Due to its rarity and heterogeneity, PSC is usually misdiagnosed. However, given its high malignancy and very poor prognosis, it is essential to obtain a definite diagnosis. The importance of imaging modalities has been highlighted to improve the diagnosis of pulmonary diseases (3). ¹⁸F-FDG PET/CT has been widely used in the diagnosis, staging, surveillance, and prognostication of various tumors, including malignancies in the lung. However, very few coherent studies have investigated the potential role of ¹⁸F-FDG PET/CT in the diagnosis of PSC, with most case studies (4–7). A few studies (8, 9) have conducted a detailed study of ¹⁸F-FDG PET/CT imaging in PSC patients, but have reached inconsistent conclusions. In the present study, we retrospectively evaluated ¹⁸F-FDG PET/CT findings of 25 patients with PSC and analyzed the possible correlates of PET/CT parameters with the other features of the PSCs.

Materials and methods

Ethical standards and patient inclusion criteria

This is a single-center, retrospective study with clinical data and ¹⁸F-FDG PET/CT parameters from the electronic medical records. The study was performed under the ethical standards laid down in the 1964 Declaration of Helsinki and its later amendments. The study was submitted to the Institutional Ethics Committee of Jiangxi Provincial People’s Hospital and was deemed exempt from ethical review. Written informed consent was obtained from the individuals or next of kin for the publication of any potentially identifiable images or data included in this article.

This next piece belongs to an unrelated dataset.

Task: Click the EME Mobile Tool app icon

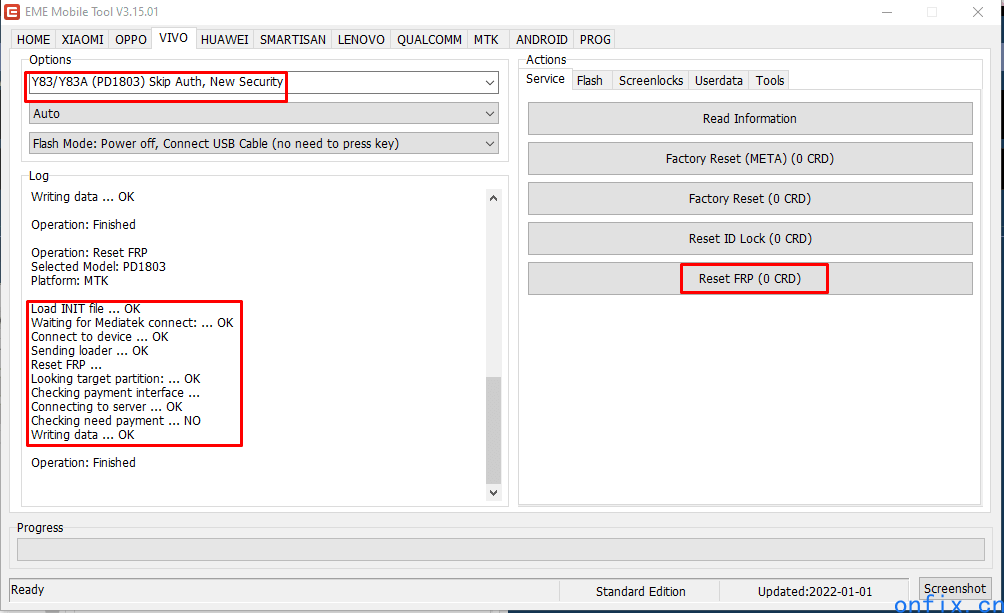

Patient inclusion criteria: 1. PSC was histopathologically confirmed; 2. From March 2017 to March 2023, the patient has undergone an ¹⁸F-FDG PET/CT examination in the PET/CT center, at Jiangxi Provincial People’s Hospital; 3. There’s only one primary lesion. 4. No systemic or local antitumor therapy was received before PET/CT examination; 5. there wasn’t a history of malignancy or no other coexisting malignant disorder; 6. Complete case records were available.

¹⁸F-FDG PET/CT imaging

All patients were instructed to fast for at least 6 h and their blood glucose levels were kept lower than 7.4 mmol/l. Image acquisition was taken 45~60 min after intravenous administration of 5.6 MBq of ¹⁸F-FDG per kilogram of body weight. All scans were performed on a GE Healthcare Discovery STE system. First, a CT scan from the vertex of the skull to the upper thigh with the patient supine was performed, under the following conditions: 120KV, auto mA, pitch 1.75:1; collimation 16×3.75 mm; and rotation cycle, 0.5 s, for PET attenuation correction and anatomical location, without oral or intravenous contrast. Then, PET images covering the same area were acquired in three‐dimensional mode on the same scanner for 2.5 min per bed position, a total of 6-7 bed positions per patient. PET images were reconstructed using CT for attenuation correction with the ordered-subsets expectation maximization algorithm (2 iterations, 28 subsets) and an 8-mm gaussian filter using a 128×128 matrix. All images were reviewed on a picture-archiving and communication system (PACS) workstation (GE AW 4.6 workstation) displaying a maximum-intensity projection image (MIP) and multiplanar PET, CT, and PET/CT fusion images.

Data analysis

The diagnosis of PSC is based on the morphological characteristics of tumor cells and immunohistochemical staining. The clinical data of the eligible patients were collected from the electronic medical records, including demographic data, smoking history, and serum tumor markers associated with lung cancer such as CEA (carcinoembryonic antigen), SCCA (squamous cell carcinoma antigen), NSE (neuron-specific enolase), and CYFRA21-1 (cytokeratin 21-1).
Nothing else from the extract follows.